Suspicious drowning of Denaby Collier

July 1877

Sheffield Telegraph 21 st July


An inquiry touching the death of George Freeman, a collier, residing at Denaby, whose body was found in the Canal on Monday morning last, was opened on Wednesday at the Canal Tavern, Swinton Bridge, before Mr. Wightman, Coroner

Mr. Clement Samuel Blythman, a surgeon, practising at Swinton, said: I made a post-mortem examination of the body, in conjunction with my assistant, Mr. W. M. Frobisher. I have observed the various marks about the head, &c., but am of opinion that they have not been the cause of death. There were two on the head, and it is possible that a fall would have caused them. In my opinion death has been caused by drowning.

Ellen Freeman, widow of the deceased man, stated that she identified the body as that of her husband, George Freeman. He was 43 years of age

He left his home on Sunday evening at about_7.30, and she had not seen him alive since. He did not say where he was going. She did not like the marks that were on the head, but she had no reason to suspect foul play.

There was no one whom deceased was likely to quarrel with, except those parties who were with him on Sunday night at Swinton. She alluded to Betsy Mitchell and Silcock. Her husband and Mrs Mitchell had been friendly, but they had frequently quarrelled, chiefly about watches and money. Three watches belonging to her husband had gone and the deceased told several persons that Mrs Mitchell had got them.

She (the witness) had fetched her husband from Newbould, Chesterfield where he was staying at the house of Mrs Mitchell, who resides at that place.

Mrs Mitchell on those occasions abused her. She did not approve of the intimacy that existed between her husband and Mrs Mitchell.

Samuel Childs stated that he saw the body of the deceased in the canal near Swinton, Manchester, Sheffield, and Lincolnshire Railway Station. He fetched a policeman, and helped go get the body out of the water. He did not notice whether one of the trousers pockets was turned inside out, but he saw the out on the eye.

Betsy Mitchell had she was a married woman residing at Newbould and had known the deceased for many years. She lived with her husband. She came to Swinton on Sunday night last by the Midland train and she was met at the station by her brother and his wife. (Mr & Mrs Silcock) and they went to the Station inn. The remained their till ten o´clock. The deceased came in while they were there and another man with him. They all left the public-house at ten o’clock.

The deceased and herself had no quarrel during the time but were on-friendly terms. He had had some drink but was certainly not drunk and was quite capable of walking to his house.

The conversation was chiefly about a pawn ticket for a watch which she had to take care for him. When they got outside she stayed to say a few words to him, and then wished him good night, for it was raining – her sister and brother only being a few yards away at the time.
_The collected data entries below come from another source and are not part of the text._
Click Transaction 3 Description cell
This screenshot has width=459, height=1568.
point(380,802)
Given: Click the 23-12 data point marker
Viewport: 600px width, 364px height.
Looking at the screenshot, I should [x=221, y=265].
Herself and brother and sister then went up the road towards Swinton and deceased turned down towards bridge She saw him no more that night or since.

A verdict of found drowned was returned.

Cross examine: Williams Silcock was her own brother. She never had any quarrel with deceased. His wife did not lie. Their friendship. He had been to see her at Newbould twice, and his wife had fetched him away. On one occasion Mrs Freeman had struck him with her umbrella. Witness had sent word to diseased that she was coming to Swinton on Sunday last. She asked him for some money, as she had paid a lot of interest on a watch that was in pawn.

After a short consultation the following verdict was returned : “That deceased, George Freeman, was found drowned in the canal, but how he got into the water, there was no evidence to show.”